C'est mon Jack ça. Deux courtes nouvelles. Et tout l'univers que j'aime chez
Jack London. Ce mec m'épate. Pas tant l'écrivain que l'homme. Il a été se frotter à des contrées du genre hostile, partout dans le monde, mais son domaine rien qu'à lui reste l'Alaska, le Yukon, le grand Nord.
Avec ce que ça a d'absolument terrible en conditions d'existence. Un retranchement dans lequel des humains vont se pousser tout seuls, car si on imagine bien que les natifs du froid sont plus ou moins accoutumés à ce climat depuis des générations, ceux qui sont arrivés plus tard, eux, n'ont en principe pas ça dans les gènes.
Et pourtant, justement parce que c'est extrême j'imagine, quelques-uns continuent à venir se droguer de froid.
La ruée vers l'or n'explique pas tout, il y a autre chose, cet autre chose si bien raconté par
Jack London. La fascination pour l'entrechambre des enfers, les limbes du purgatoire, l'entre-deux monde, celui des morts bleus figés et celui des vivants à peine en meilleur état, ils y viennent, et pour certains, ils y restent.
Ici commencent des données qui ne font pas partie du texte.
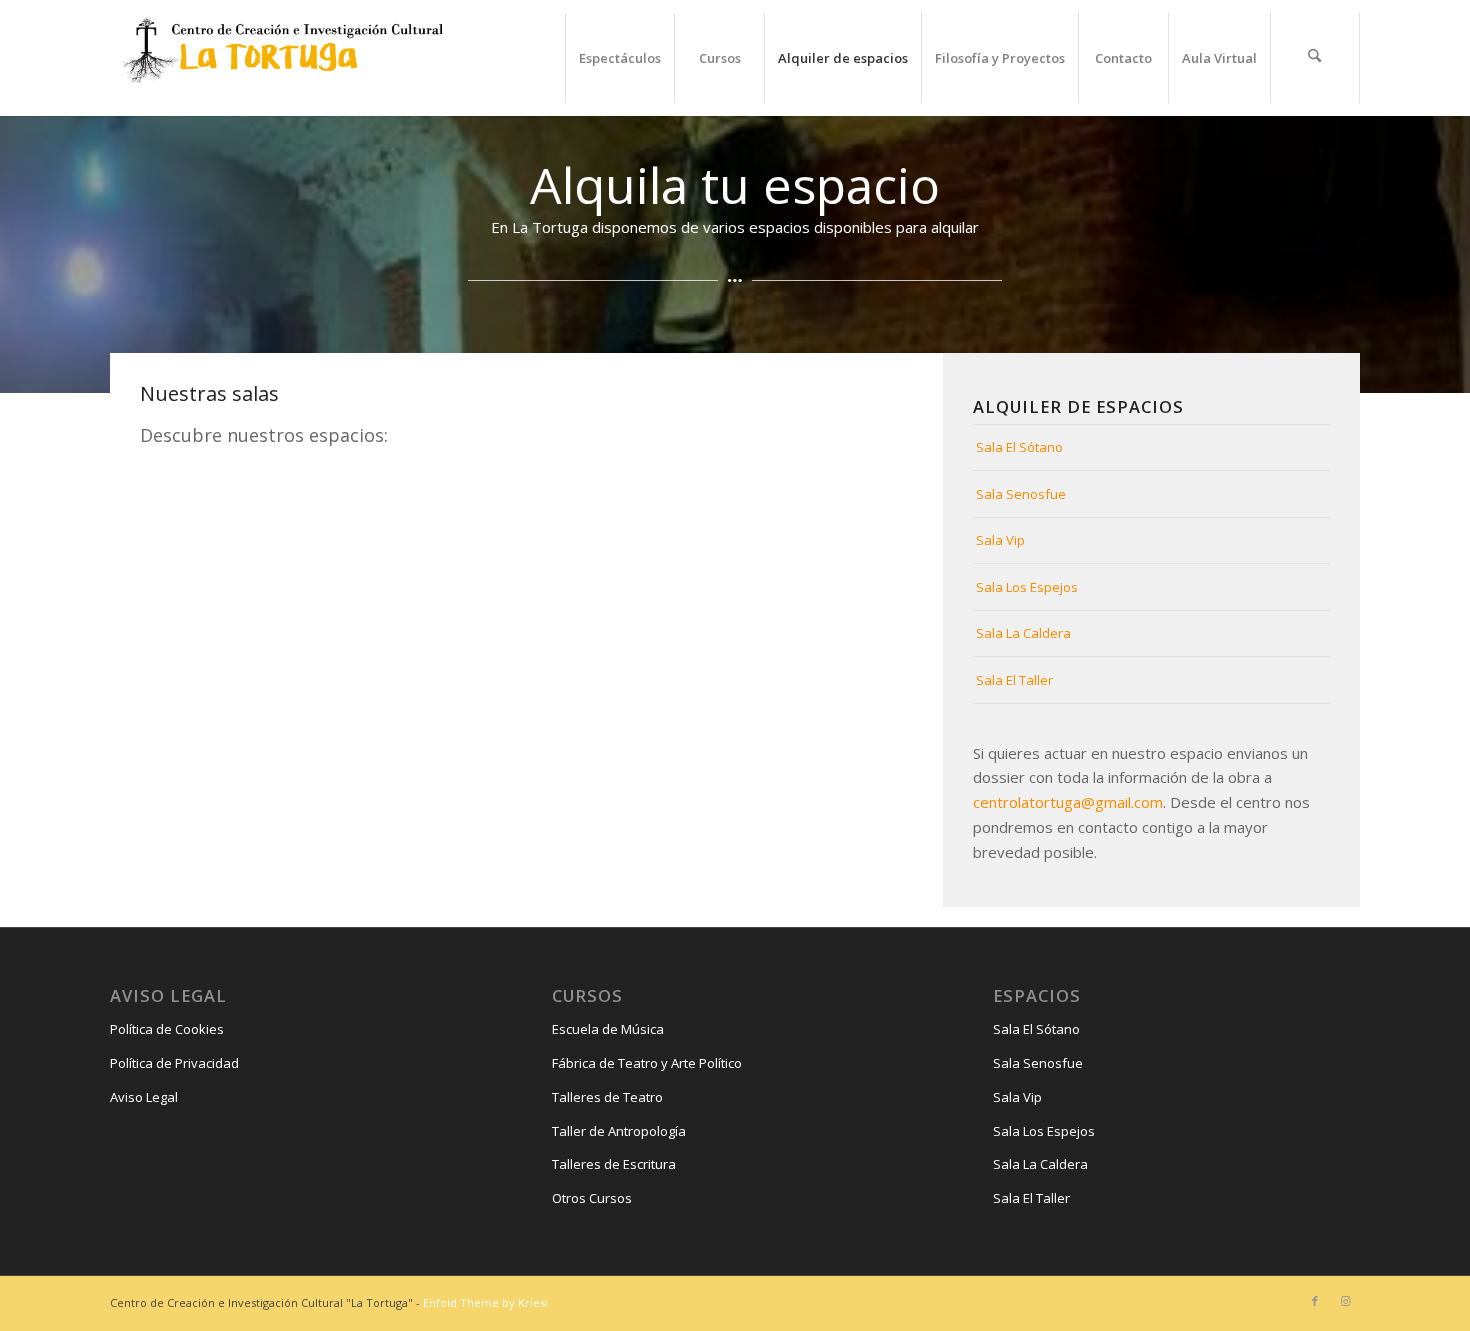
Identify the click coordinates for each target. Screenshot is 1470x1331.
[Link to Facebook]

A moins qu'ils n'y restent…
Ce qui restent mais n'y restent pas, ils portent ces belles notions vibrantes : la solidarité extrême, la survie dans le très strict indispensable, et le surpassement de soi qui fait de chaque survivant un héros. Les natifs sont partie intégrante de l'histoire, qui ne se mêlent pas trop à ces gens venus là de leur plein gré, ils ne font pas dans le lyrisme, pas le temps, pas l'énergie, mais sont bien là, les êtres humains. Autres éléments indispensables, les chiens, sans qui rien ne bouge, les chiens et leurs règles qu'il faut maitriser sans concessions romantiques. Il y a ces tavernes et autres abris, lieux bruns rouges oranges jaunes où l'on a chaud, où on parle, où les légendes circulent, dans les brumes alcoolisées. Et cet élan presque pas humain vers la nature transcendée par le froid, parce qu'on a fait une promesse, parce que d'autres attendent, encore moins bien lotis, parce qu'on doit livrer du courrier, parce que c'est l'entre-deux monde dans lequel on s'offre le luxe insensé de survivre et parfois même, de vivre. Et puis c'est beau, c'est tuant de beauté, c'est revigorant de beauté, cet univers autour, avec là aussi ses règles bien précises auxquelles il faut obéir impérativement.
Ce ne sont que deux nouvelles, pas forcément joyeuses, mais en quelques pages, qu'est-ce qu'il nous restitue bien ce maelström de sensations ultimes, notre
Jack London. Ça donne follement l'envie de ne pas y aller, dans ces extrêmes du froid, parce qu'on ne tiendrait pas dix minutes, mais tudieu, ça donne follement envie d'y aller parce qu'on a l'intuition que si on y survit, on touche les étoiles.
Ce ne sont que deux courtes nouvelles.